## Selected passage
Amazon is facing its largest unionization push in its entire history in regard to intense working guidelines and conditions set in place for its warehouse workers. Bessemer, Alabama is the newest epicenter for the union efforts – a place that’s not very friendly to unions because Alabama’s laws do not favor them.
The Amazon employees in Bessemer were fed up with the lack of break times and for the unreasonable expectations surrounding their breaks. Warehouse facilities are massive complexes, Amazon’s in particular. The half hour breaks allotted to employees are often eaten up just getting to and from the break area. If the employees are not back to their posts in a timely manner, Amazon could cut their pay or even fire them. It’s because of conditions like these that the workers in Bessemer reached out to the Retail, Wholesale, and Department Store union last summer.
This union in particular has an office outside of Birmingham, Alabama which has been a major help in making headway for their efforts. Amazon has made efforts to block the vote, but mail-in voting has started this week despite those efforts. A majority of the 6,000 employees must vote “yes” in order for the unionization to take place.
There is reason to doubt the effort will succeed, largely because Alabama is a Republican-controlled, right-to-work state where workers don’t have to join unions in order to work. The union organizers in Bessemer have reason to believe that this time will be different, however. The pandemic and the Black Lives Matter movement have largely been working in their favor, as the pandemic creates harder working conditions, and the majority of the workers in Bessemer are black or people of color.
Amazon does not have a good history in responding well to unionization efforts, and the odds might not be in the workers favor, but there is still at least some hope that this time might just be the one that comes to fruition.

## Things to do
A. According to the Amazon article, which union did the Bessemer workers contact last summer?
B. Please retype the Amazon article from "This union in" to "people of color.", with no changes.

## Extracted entries
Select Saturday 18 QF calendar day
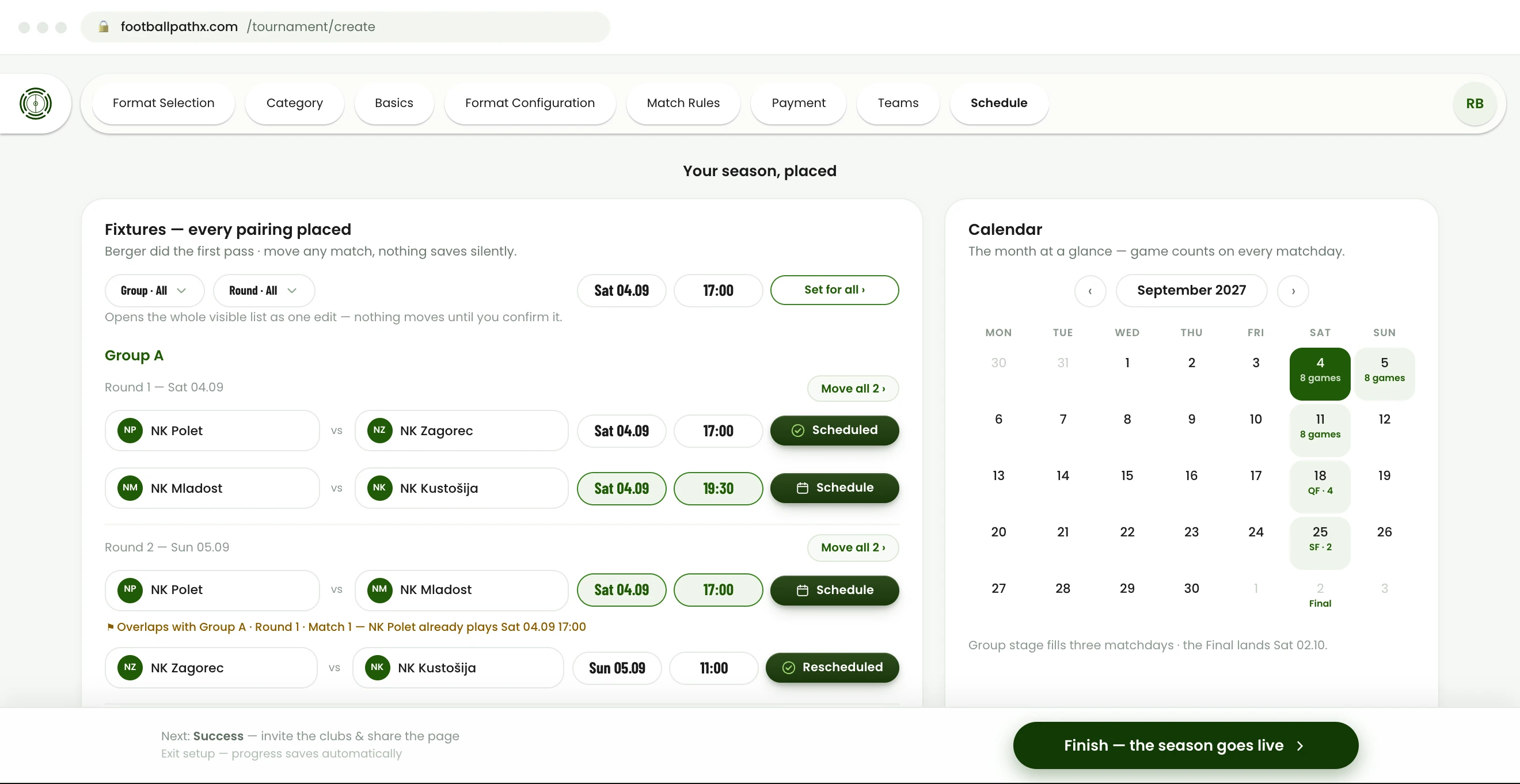Image resolution: width=1520 pixels, height=784 pixels. tap(1320, 482)
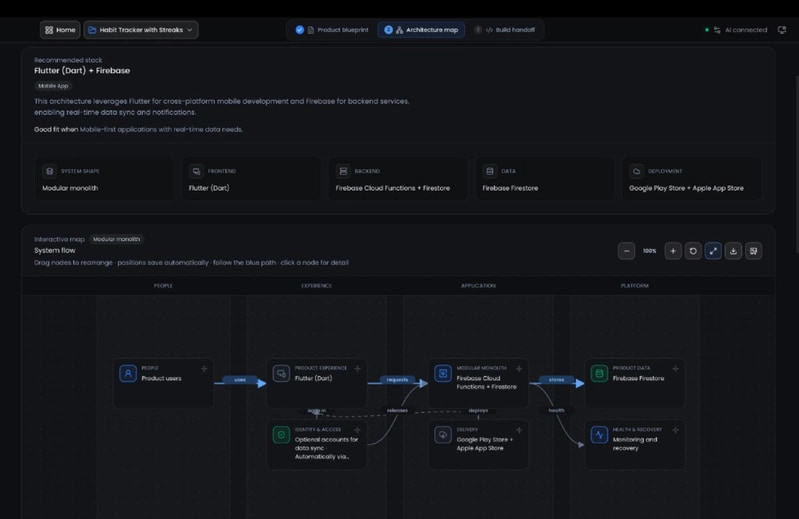Switch to the Product blueprint tab

(332, 30)
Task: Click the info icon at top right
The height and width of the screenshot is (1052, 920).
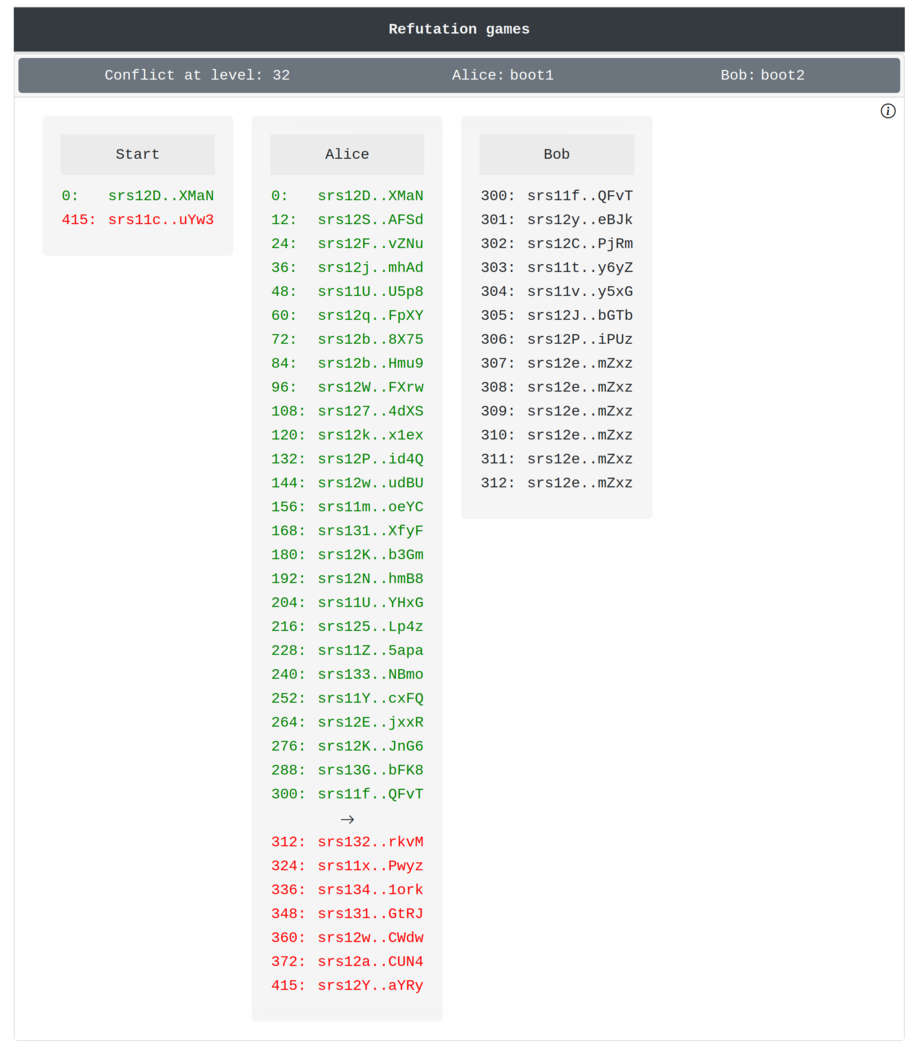Action: pos(887,111)
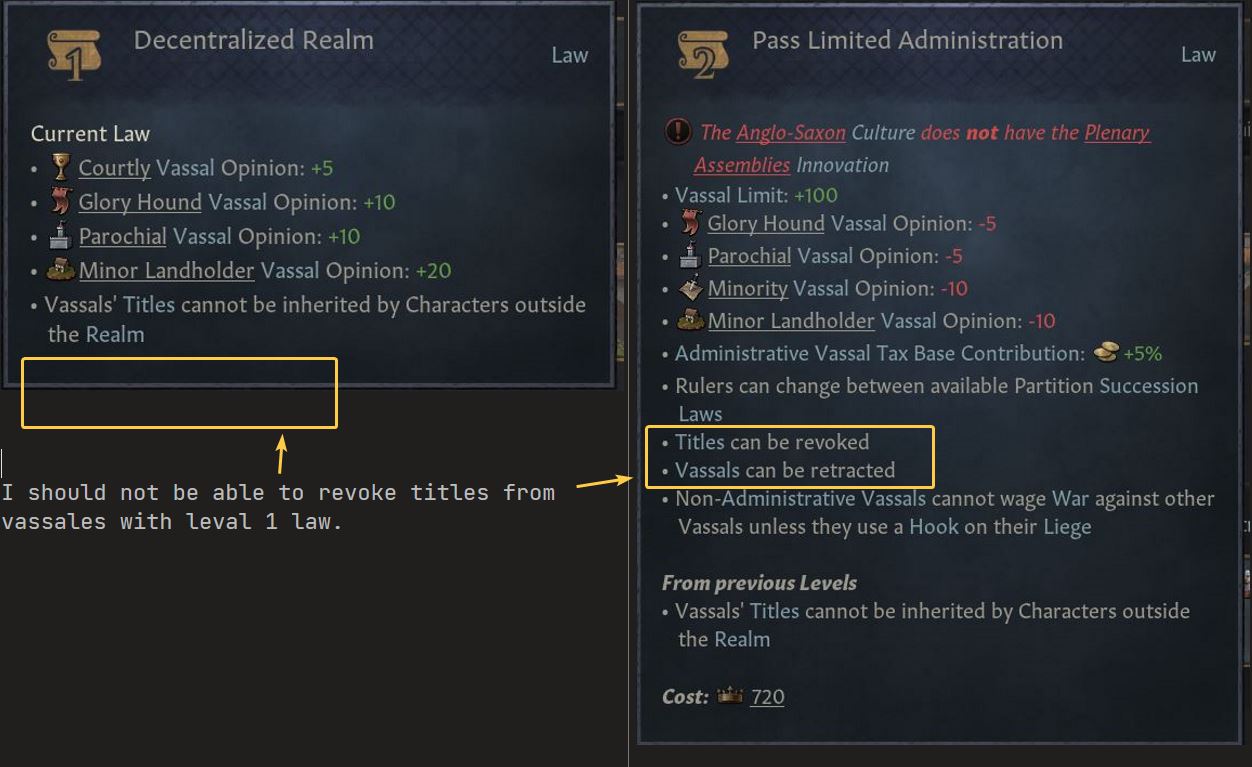Click the prestige crown cost icon
Viewport: 1252px width, 767px height.
(730, 696)
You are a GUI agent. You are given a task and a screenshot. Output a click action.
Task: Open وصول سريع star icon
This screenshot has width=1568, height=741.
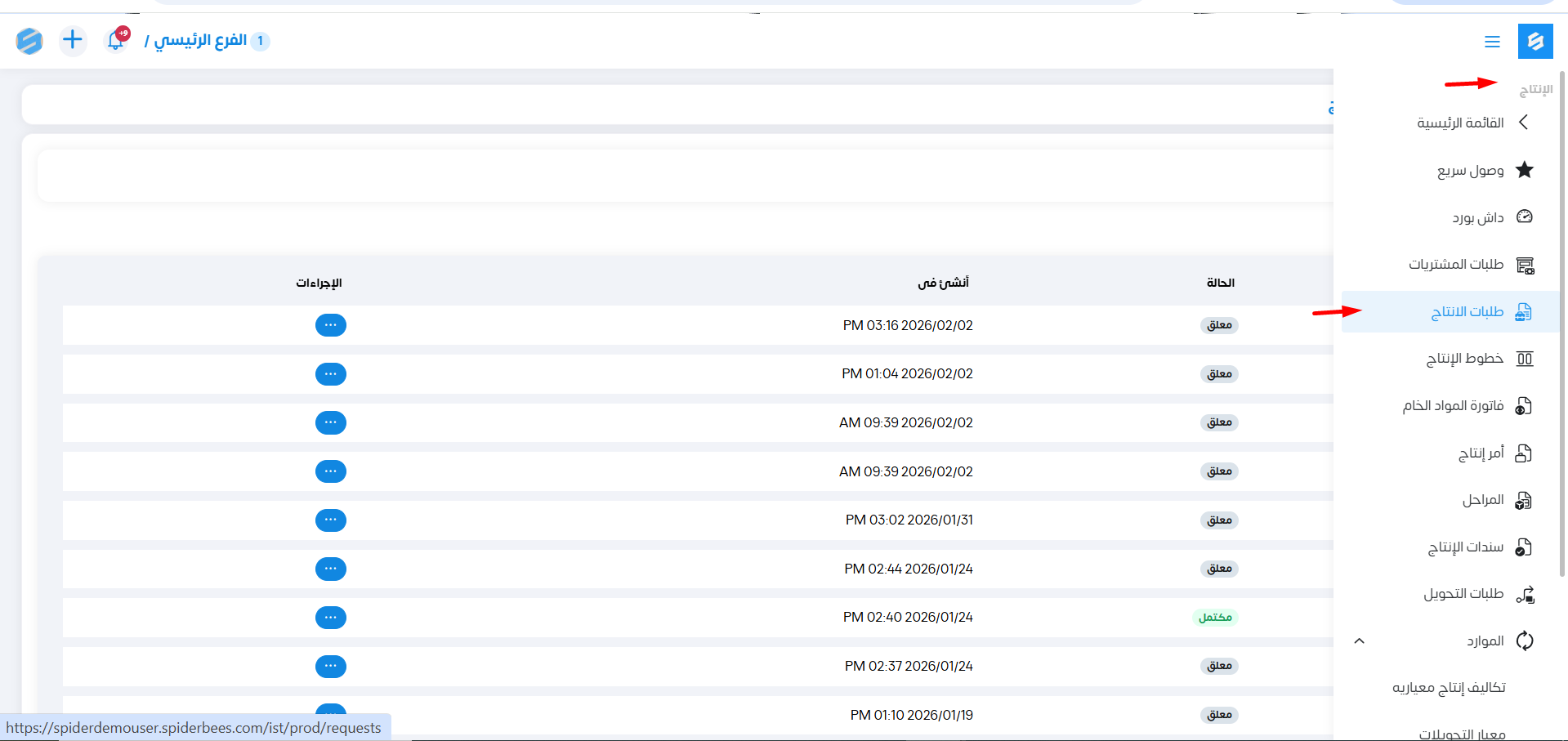click(1524, 170)
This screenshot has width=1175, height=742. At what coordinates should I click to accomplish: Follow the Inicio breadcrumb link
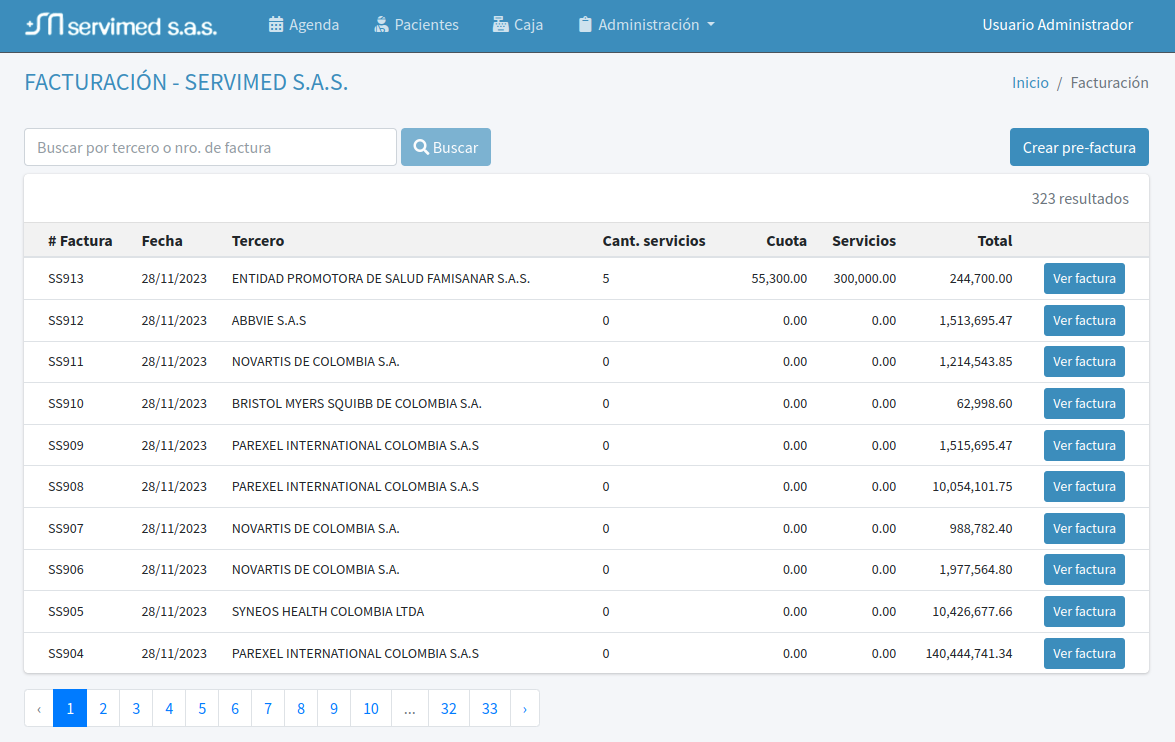point(1030,83)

## Task answers
A. The Retail, Wholesale, and Department Store union.

B.
This union in particular has an office outside of Birmingham, Alabama which has been a major help in making headway for their efforts. Amazon has made efforts to block the vote, but mail-in voting has started this week despite those efforts. A majority of the 6,000 employees must vote “yes” in order for the unionization to take place.
There is reason to doubt the effort will succeed, largely because Alabama is a Republican-controlled, right-to-work state where workers don’t have to join unions in order to work. The union organizers in Bessemer have reason to believe that this time will be different, however. The pandemic and the Black Lives Matter movement have largely been working in their favor, as the pandemic creates harder working conditions, and the majority of the workers in Bessemer are black or people of color.